Just starting out and have a question? If it is not in the man pages or the how-to's this is the place!

Notices


Reply
  Search this Thread
Old 10-29-2009, 07:12 AM   #1
srimal
LQ Newbie
 
Registered: Oct 2009
Posts: 5

Rep: Reputation: 0
Question Shell script for read user data with emptyLines in a text file and filter them


Hi all,
I have a file filled with user data following manner.The user details are arrange not in ordered manner and separated with an empty line.So it is needed to filter out them as below.

$cat myfile.txt
Code:
userid: ASDFG
userNo: 200834570000Z
SupName: ALSKFJDENC2
PostDetail: SUP_COLOMBO_INCIDENT_MAN|20080827|99991231|
PostDetail: SUP_KANDY_INCIDENT_MAN|20080827|99991231|
creator : ddddd

userid: KMVNBBCMX
SupName: KSJMNCBBXW3
creator: ssss
userNo: 209738270000Z
PostDetail: SUP_KEGALLE_INCIDENT_MAN|20080827|99991231|

userNo: 234235345358Z
SupName: MLAHSRTXVV4
userid: MLDKSURNTNVMXJ
PostDetail: SUP_KEGALLE_INCIDENT_MAN|20080827|99991231|
OutPut format:
Quote:
userid|SupName|userNo|creator|PostDetail(first part)|PostDetail(first part)
My Expected O/P:
Quote:
ASDFG|ALSKFJDENC2|200834570000Z|ddddd|SUP_COLOMBO_INCIDENT_MAN|SUP_KANDY_INCIDENT_MAN
KMVNBBCMX|KSJMNCBBXW3|209738270000Z|ssss|SUP_KEGALLE_INCIDENT_MAN
MLDKSURNTNVMXJ|MLAHSRTXVV4|234235345358Z||SUP_KEGALLE_INCIDENT_MAN
Can any one guide me to a solution please?
Thanks!

Last edited by srimal; 10-29-2009 at 07:15 AM.
 
Old 10-29-2009, 08:39 AM   #2
AngTheo789
Member
 
Registered: Sep 2009
Posts: 110

Rep: Reputation: 24
A shell script usually means something scripted in Bash or Ksh etc, but you can actually use many other scripting languages as well (like PHP, Perl or Python) and launch these on the command shell.
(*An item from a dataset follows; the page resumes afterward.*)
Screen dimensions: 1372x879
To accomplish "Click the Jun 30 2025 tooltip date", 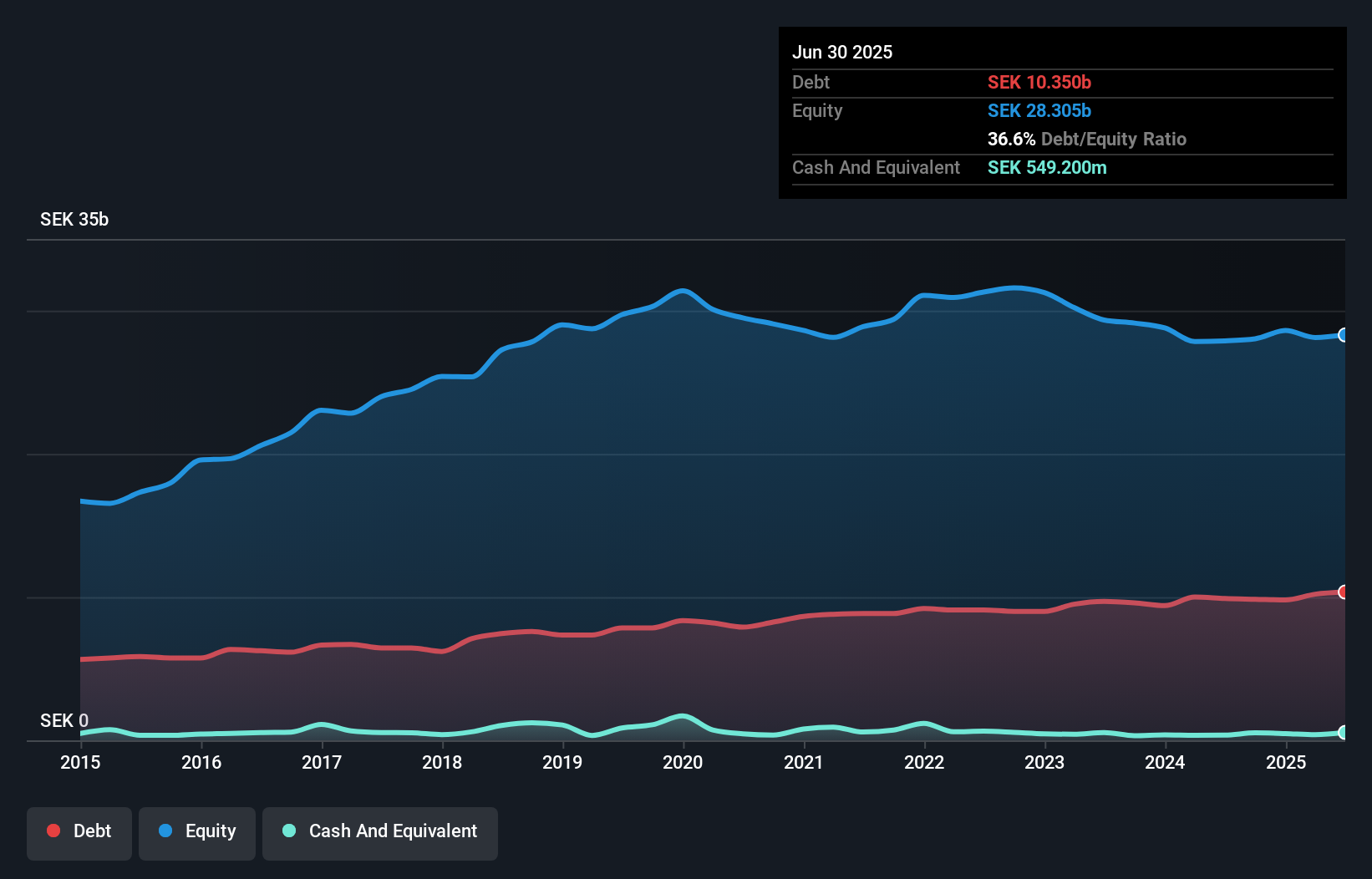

You need to decide what scripting language you want to use - usually the one you know best.
 
Old 10-29-2009, 01:22 PM   #3
catkin
LQ 5k Club
 
Registered: Dec 2008
Location: Tamil Nadu, India
Distribution: Debian
Posts: 8,576
Blog Entries: 31

Rep: Reputation: 1195Reputation: 1195Reputation: 1195Reputation: 1195Reputation: 1195Reputation: 1195Reputation: 1195Reputation: 1195Reputation: 1195
Code:
#!/bin/bash
shopt -s extglob

PostDetail=''
while read line
do
    buf="${line%%:*}"
    keyword="${buf%% *}"
    buf="${line#*:}"
    data="${buf##*( )}"
    case "$keyword" in
        'userid' )
            userid="$data"
            ;;
        'userNo' )
            userNo="$data"
            ;;
        'SupName' )
            SupName="$data"
            ;;
        'PostDetail' )
            PostDetail="$PostDetail|${data%%|*}"
            ;;
        'creator' )
            creator="$data"
            ;;
        '' )
            echo "$userid|$SupName|$userNo|$creator$PostDetail"
            PostDetail=''
            ;;
    esac
done < input.txt
echo "$userid|$SupName|$userNo|$creator$PostDetail"
 
Old 10-30-2009, 06:51 AM   #4
srimal
LQ Newbie
 
Registered: Oct 2009
Posts: 5

Original Poster
Rep: Reputation: 0
Smile RE:

What is meant by
Code:
shopt -s extglob
I got an error like
Code:
shopt: not found
For out put, I got the last user has |ssss| entry instead of ||.
Any way Many Thanks for the guide. That'll be a great base for me to go ahead.
 
Old 10-30-2009, 09:57 AM   #5
bartonski
Member
 
Registered: Jul 2006
Location: Louisville, KY
Distribution: Fedora 12, Slackware, Debian, Ubuntu Karmic, FreeBSD 7.1
Posts: 443
Blog Entries: 1

Rep: Reputation: 47
Quote:
Originally Posted by AngTheo789 View Post
A shell script usually means something scripted in Bash or Ksh etc, but you can actually use many other scripting languages as well (like PHP, Perl or Python) and launch these on the command shell. You need to decide what scripting language you want to use - usually the one you know best.
All of the languages Theo mentioned have a data structure called a 'hash' or 'associative array', which is particularly well suited to this type of text manipulation. A hash is essentially an array which uses text fields to index the members of the array, rather than numbers. You lose the built in ordering of the array, but get an enormous amount of flexibility in return.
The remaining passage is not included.